Frans Birger Eugen Vikström (24 September 1921 – 22 December 1958) was a Swedish writer and illustrator.

==Biography==
Vikström was born in Bredåker outside Boden in Norrbotten County, but grew up in the village Granbergsträsk outside Jörn in Västerbotten County. His father died when Vikström was a small child, and his mother when he was 14, which led to Vikström having to take care of himself from a young age. He took several odd jobs, working as a lumberjack and a farm laborer amongst other things. Vikström also sold the communist newspaper Norrskensflamman around 1939–1940, which led to him being arrested on multiple occasions and having more difficulties finding employment. While performing his mandatory military service in 1942, Vikström started writing. After studying at Brunnsvik folk high school in Dalarna from 1945 until 1946, he moved to Stockholm.

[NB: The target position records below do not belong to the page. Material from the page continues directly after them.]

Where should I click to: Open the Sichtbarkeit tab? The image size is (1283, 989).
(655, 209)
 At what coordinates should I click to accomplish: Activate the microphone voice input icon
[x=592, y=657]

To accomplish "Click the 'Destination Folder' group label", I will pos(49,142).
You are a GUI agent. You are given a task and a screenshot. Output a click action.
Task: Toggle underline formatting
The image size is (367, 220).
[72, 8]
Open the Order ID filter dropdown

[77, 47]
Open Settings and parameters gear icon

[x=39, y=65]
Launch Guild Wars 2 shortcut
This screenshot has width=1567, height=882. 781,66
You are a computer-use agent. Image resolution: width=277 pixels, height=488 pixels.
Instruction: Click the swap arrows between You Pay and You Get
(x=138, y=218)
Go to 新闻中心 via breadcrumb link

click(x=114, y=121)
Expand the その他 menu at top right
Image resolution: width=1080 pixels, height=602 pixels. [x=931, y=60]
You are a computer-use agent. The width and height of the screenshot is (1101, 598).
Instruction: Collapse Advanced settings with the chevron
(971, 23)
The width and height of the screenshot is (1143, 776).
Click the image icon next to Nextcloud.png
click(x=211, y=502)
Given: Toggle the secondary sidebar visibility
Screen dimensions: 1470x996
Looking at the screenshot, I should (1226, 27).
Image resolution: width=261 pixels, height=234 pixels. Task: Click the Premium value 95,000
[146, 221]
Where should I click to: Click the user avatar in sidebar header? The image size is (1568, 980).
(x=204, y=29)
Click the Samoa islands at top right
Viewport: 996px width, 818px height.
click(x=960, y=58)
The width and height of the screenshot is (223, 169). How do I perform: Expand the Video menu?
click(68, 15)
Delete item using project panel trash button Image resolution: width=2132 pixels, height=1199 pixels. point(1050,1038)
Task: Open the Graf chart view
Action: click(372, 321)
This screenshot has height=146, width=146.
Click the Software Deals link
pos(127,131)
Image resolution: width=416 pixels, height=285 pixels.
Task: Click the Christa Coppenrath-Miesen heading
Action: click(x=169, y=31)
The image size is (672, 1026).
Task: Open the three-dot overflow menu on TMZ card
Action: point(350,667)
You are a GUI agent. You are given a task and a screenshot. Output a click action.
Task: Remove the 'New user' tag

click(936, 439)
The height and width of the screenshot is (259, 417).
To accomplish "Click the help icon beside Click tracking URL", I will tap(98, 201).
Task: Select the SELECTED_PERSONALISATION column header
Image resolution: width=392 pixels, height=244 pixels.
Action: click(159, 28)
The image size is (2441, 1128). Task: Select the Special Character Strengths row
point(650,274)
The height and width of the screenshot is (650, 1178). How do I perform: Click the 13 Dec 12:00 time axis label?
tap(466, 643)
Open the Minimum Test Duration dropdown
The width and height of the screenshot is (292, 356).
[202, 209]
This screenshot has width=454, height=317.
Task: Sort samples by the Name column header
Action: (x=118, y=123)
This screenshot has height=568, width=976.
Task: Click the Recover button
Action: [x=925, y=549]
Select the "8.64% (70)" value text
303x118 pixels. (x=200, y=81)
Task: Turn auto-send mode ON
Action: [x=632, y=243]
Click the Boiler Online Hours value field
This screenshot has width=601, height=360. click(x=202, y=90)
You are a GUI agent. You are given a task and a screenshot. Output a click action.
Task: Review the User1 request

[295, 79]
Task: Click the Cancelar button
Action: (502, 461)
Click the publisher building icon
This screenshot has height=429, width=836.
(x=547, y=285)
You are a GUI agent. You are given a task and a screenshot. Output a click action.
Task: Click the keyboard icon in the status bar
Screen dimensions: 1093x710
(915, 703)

In Stockholm, Vikström settled in the Klara district. He made his literary debut with Gyllene tider, a collection of short stories, in 1948. In 1954, he was awarded the Svenska Dagbladet Literature Prize. A very productive writer, Vikström published nearly one book of poems, short stories or novels a year from his debut in 1948, often featuring his own illustrations.

Vikström died of tuberculosis in 1958, aged only 37. Several of his writings were published posthumously.

==Bibliography==
- 1948 – Gyllene tider
- 1949 – Att vara dräng
- 1950 – I stället för rakblad
- 1950 – Staden
- 1953 – Egna historier
- 1954 – De lyckliga åren
- 1956 – Dubbelkrut (och hans pirater) eller det ödesdigra djungelkriget
- 1958 – 13 historier
- 1959 – Den svenska människan
- 1975 – Bilder
- 1980 – I sällskap med Birger Vikström
- 2001 – En underlig roman och andra berättelser
- 2010 – De lyckliga åren (reissue)
- 2010 – Dubbelkrut (reissue)
- 2011 – Mitt namn är Birger Vikström. Så enkelt är mitt elände!